| AIM |
Reproduce the listing below in full, substituting "Directive" for every occurrence of "Instruction" and leaving everything else unchanged.

::: AVAILABLE DATA

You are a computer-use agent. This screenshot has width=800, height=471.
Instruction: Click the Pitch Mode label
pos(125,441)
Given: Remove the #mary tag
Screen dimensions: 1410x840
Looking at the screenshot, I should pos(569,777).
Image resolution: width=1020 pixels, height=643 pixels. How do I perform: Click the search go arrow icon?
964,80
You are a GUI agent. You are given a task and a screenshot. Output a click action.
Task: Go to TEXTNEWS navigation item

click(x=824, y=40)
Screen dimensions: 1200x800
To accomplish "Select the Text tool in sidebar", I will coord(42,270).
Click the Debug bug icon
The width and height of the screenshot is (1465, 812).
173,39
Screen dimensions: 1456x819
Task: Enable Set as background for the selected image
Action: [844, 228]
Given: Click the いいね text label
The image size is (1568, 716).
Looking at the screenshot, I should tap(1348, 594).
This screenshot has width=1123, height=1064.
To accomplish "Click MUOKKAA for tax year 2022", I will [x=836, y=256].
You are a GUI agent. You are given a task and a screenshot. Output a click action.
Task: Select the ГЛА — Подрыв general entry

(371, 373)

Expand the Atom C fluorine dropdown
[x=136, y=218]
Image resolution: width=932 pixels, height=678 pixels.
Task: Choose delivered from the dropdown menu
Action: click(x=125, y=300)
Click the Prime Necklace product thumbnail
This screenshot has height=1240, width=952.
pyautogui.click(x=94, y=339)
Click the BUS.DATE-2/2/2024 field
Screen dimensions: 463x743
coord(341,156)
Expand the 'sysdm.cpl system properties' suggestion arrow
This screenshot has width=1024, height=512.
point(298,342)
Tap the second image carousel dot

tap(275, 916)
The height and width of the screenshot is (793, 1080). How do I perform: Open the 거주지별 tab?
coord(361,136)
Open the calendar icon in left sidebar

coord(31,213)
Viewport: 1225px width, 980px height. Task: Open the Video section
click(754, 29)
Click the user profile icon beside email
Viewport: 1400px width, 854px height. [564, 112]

::::::

| EXERCISE RESPONSE |
You are a computer-use agent. This screenshot has width=800, height=471.
Directive: Click the Pitch Mode label
pos(125,441)
Given: Remove the #mary tag
Screen dimensions: 1410x840
Looking at the screenshot, I should pos(569,777).
Image resolution: width=1020 pixels, height=643 pixels. How do I perform: Click the search go arrow icon?
964,80
You are a GUI agent. You are given a task and a screenshot. Output a click action.
Task: Go to TEXTNEWS navigation item

click(x=824, y=40)
Screen dimensions: 1200x800
To accomplish "Select the Text tool in sidebar", I will coord(42,270).
Click the Debug bug icon
The width and height of the screenshot is (1465, 812).
173,39
Screen dimensions: 1456x819
Task: Enable Set as background for the selected image
Action: [844, 228]
Given: Click the いいね text label
The image size is (1568, 716).
Looking at the screenshot, I should tap(1348, 594).
This screenshot has width=1123, height=1064.
To accomplish "Click MUOKKAA for tax year 2022", I will [x=836, y=256].
You are a GUI agent. You are given a task and a screenshot. Output a click action.
Task: Select the ГЛА — Подрыв general entry

(371, 373)

Expand the Atom C fluorine dropdown
[x=136, y=218]
Image resolution: width=932 pixels, height=678 pixels.
Task: Choose delivered from the dropdown menu
Action: click(x=125, y=300)
Click the Prime Necklace product thumbnail
This screenshot has height=1240, width=952.
pyautogui.click(x=94, y=339)
Click the BUS.DATE-2/2/2024 field
Screen dimensions: 463x743
coord(341,156)
Expand the 'sysdm.cpl system properties' suggestion arrow
This screenshot has width=1024, height=512.
point(298,342)
Tap the second image carousel dot

tap(275, 916)
The height and width of the screenshot is (793, 1080). How do I perform: Open the 거주지별 tab?
coord(361,136)
Open the calendar icon in left sidebar

coord(31,213)
Viewport: 1225px width, 980px height. Task: Open the Video section
click(754, 29)
Click the user profile icon beside email
Viewport: 1400px width, 854px height. [564, 112]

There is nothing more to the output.